Несмотря на слишком ригористическую «привязку» каждой из этих форм к одному имени, вывод Р. Шагиняна, что Белинский двояко подходил к определению новой (реалистической) поэзии, кажется мне перспективным…
Разумеется, работа Р. Шагиняна не закрывает тему «Белинский и романтизм». Это видно хотя бы потому, что не все перечисленные в начале этой рецензии вопросы «сняты» его исследованием (например, по-прежнему не ясно, почему Белинский, высоко оценивая Жуковского, невысоко ставил «так называемый романтизм двадцатых годов»). Но Шагинян указал на наиболее верный путь решения проблемы: обнаружение внутреннего «механизма» всех оценок и суждений Белинского, связанного в свою очередь с общим строем его эстетики и – далее – с определенными слоями господствовавшего художественного сознания. Исследователь лишний раз напомнил, что творческая эволюция – сложный процесс, включающий в себя не только приобретения, но и потери, подчас неотделимые друг от друга. Наконец, Р. Шагинян показал, что при всей суровости отношения позднего Белинского к романтизму его понимание романтизма выгодно отличалось и своей диалектичностью, и в большинстве случаев художественным тактом. «Лишь Белинский – один среди всех своих современников – сумел, выплескивая грязную воду, удержать поистине материнскими руками ребенка, ибо никому, кроме него, не удалось так бережно сохранить и даровать потомкам самое неподдельное уважение к вечно живому в романтизме, к тому, чем всегда будут обязаны ему и литература и общество» (стр. 53).
«Один среди всех своих современников…» – это, конечно, от увлечения темой. Но «один среди немногих» – можно было бы сказать с полным правом.
К сожалению, приводимые Р. Шагиняном конкретные примеры «проромантизма» (и «антиромантизма») не всегда удачны. Едва ли надо было доказывать на многих страницах, что в отношении Белинского к лирическим отступлениям «Мертвых душ» произошел перелом. Этот факт и так известен; причина же его не столько в «антиромантизме», сколько в том, что с ходом времени Белинскому становился ясен конкретный смысл лирических отступлений поэмы (я не говорю сейчас о том, полностью ли совпадали реальный смысл этих отступлений и оценка их критиком, – это особый вопрос).

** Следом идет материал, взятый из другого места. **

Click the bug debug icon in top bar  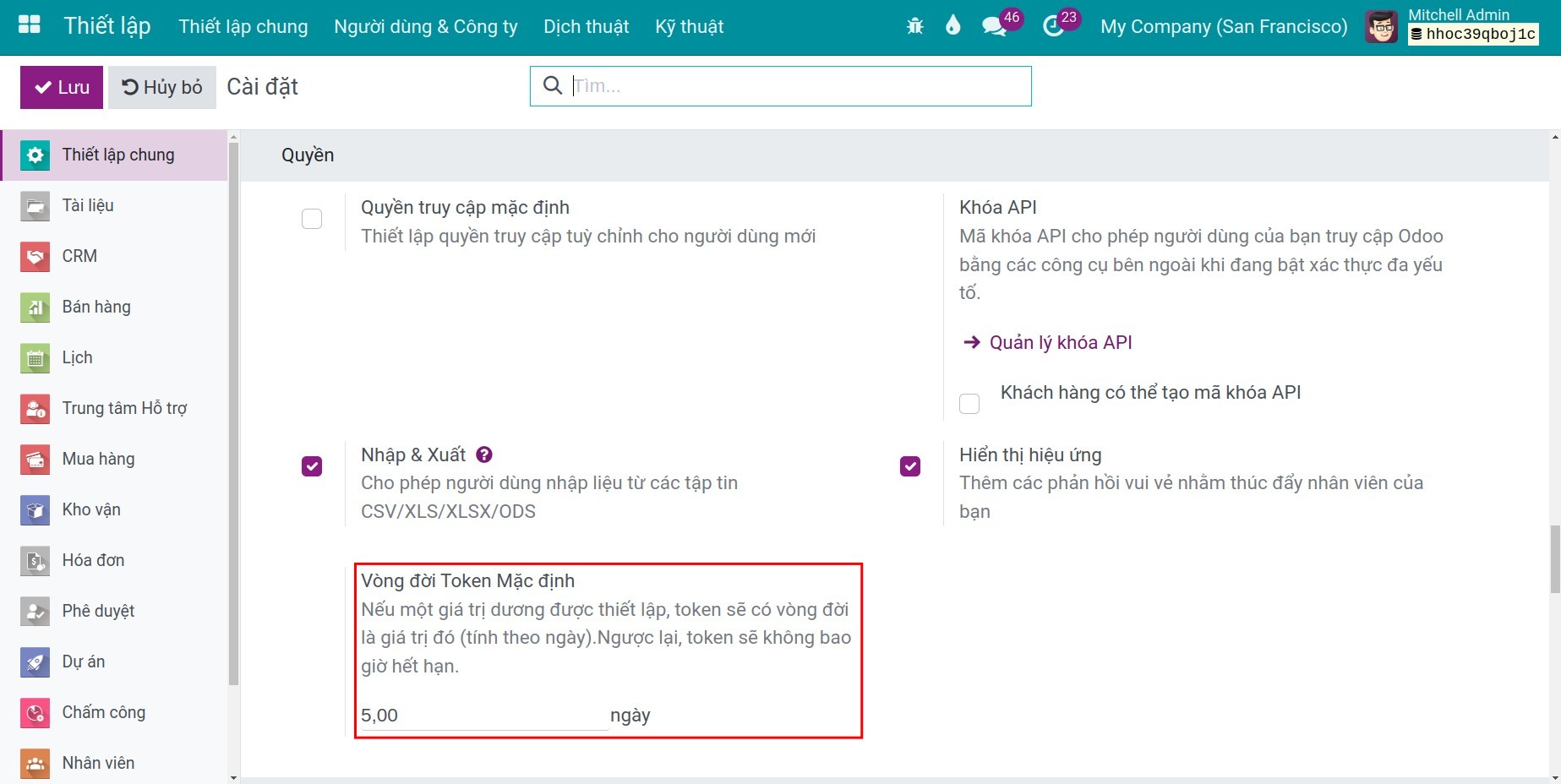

Нельзя не отметить также неоправданную усложненность языка работы, что читатель мог уже отчасти заметить по приведенным цитатам.
Наконец, несколько сужает выводы исследователя и то, что взгляды Белинского на романтизм берутся вне мировой эстетической традиции.
Впрочем, на последней странице работы мы находим примечание: «…если вспомнить, что антиромантиками были молодые Маркс и Энгельс, то возникают известные основания, чтобы говорить об антиромантизме как о явлении эпохальном» (стр. 196). Это значит, что Р. Шагинян сам чувствует необходимость расширения перспективы и, надо думать, в дальнейшем углубит и уточнит некоторые свои выводы.